- Problem: Please set the lines down again exactly, from the top of the entries through the line that contains "Click the 48.17".

########################################

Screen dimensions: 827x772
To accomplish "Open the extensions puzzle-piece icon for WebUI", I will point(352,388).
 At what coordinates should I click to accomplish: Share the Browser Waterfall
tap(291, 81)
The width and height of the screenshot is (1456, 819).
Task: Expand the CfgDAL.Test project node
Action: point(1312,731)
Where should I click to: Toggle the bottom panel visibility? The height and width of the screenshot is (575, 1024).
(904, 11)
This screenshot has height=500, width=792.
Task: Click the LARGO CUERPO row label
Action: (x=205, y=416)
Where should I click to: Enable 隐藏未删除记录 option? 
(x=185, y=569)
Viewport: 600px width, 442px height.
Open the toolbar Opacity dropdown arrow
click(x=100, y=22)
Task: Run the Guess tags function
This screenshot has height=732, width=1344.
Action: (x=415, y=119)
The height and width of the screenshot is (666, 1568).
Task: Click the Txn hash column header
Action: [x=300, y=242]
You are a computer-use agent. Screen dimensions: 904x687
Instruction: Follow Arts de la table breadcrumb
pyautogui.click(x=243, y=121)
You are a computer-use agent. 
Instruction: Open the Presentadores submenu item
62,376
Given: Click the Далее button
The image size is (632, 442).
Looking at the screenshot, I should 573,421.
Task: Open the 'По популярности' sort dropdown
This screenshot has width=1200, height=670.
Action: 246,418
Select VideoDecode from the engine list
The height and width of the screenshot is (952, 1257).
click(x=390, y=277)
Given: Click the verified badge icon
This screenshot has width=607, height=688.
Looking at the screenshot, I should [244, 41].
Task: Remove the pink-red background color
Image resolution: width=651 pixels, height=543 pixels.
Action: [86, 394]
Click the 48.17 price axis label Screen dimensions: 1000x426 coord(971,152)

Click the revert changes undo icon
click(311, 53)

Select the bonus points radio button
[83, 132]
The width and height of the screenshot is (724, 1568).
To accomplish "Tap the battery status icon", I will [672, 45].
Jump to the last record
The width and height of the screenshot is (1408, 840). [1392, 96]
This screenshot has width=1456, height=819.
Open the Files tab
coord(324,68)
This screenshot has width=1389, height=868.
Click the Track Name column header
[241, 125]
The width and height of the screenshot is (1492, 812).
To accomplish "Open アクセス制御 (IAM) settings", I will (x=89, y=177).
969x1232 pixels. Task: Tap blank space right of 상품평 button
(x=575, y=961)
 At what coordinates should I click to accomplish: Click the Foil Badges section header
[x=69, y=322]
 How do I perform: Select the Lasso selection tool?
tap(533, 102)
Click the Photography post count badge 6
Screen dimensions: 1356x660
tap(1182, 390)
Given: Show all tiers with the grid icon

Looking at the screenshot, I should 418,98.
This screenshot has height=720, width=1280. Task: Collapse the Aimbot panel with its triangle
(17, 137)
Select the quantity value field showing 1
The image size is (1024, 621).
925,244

########################################

- Completed task:
Screen dimensions: 827x772
To accomplish "Open the extensions puzzle-piece icon for WebUI", I will point(352,388).
 At what coordinates should I click to accomplish: Share the Browser Waterfall
tap(291, 81)
The width and height of the screenshot is (1456, 819).
Task: Expand the CfgDAL.Test project node
Action: point(1312,731)
Where should I click to: Toggle the bottom panel visibility? The height and width of the screenshot is (575, 1024).
(904, 11)
This screenshot has height=500, width=792.
Task: Click the LARGO CUERPO row label
Action: (x=205, y=416)
Where should I click to: Enable 隐藏未删除记录 option? 
(x=185, y=569)
Viewport: 600px width, 442px height.
Open the toolbar Opacity dropdown arrow
click(x=100, y=22)
Task: Run the Guess tags function
This screenshot has height=732, width=1344.
Action: (x=415, y=119)
The height and width of the screenshot is (666, 1568).
Task: Click the Txn hash column header
Action: [x=300, y=242]
You are a computer-use agent. Screen dimensions: 904x687
Instruction: Follow Arts de la table breadcrumb
pyautogui.click(x=243, y=121)
You are a computer-use agent. 
Instruction: Open the Presentadores submenu item
62,376
Given: Click the Далее button
The image size is (632, 442).
Looking at the screenshot, I should 573,421.
Task: Open the 'По популярности' sort dropdown
This screenshot has width=1200, height=670.
Action: 246,418
Select VideoDecode from the engine list
The height and width of the screenshot is (952, 1257).
click(x=390, y=277)
Given: Click the verified badge icon
This screenshot has width=607, height=688.
Looking at the screenshot, I should [244, 41].
Task: Remove the pink-red background color
Image resolution: width=651 pixels, height=543 pixels.
Action: [86, 394]
Click the 48.17 price axis label Screen dimensions: 1000x426 coord(971,152)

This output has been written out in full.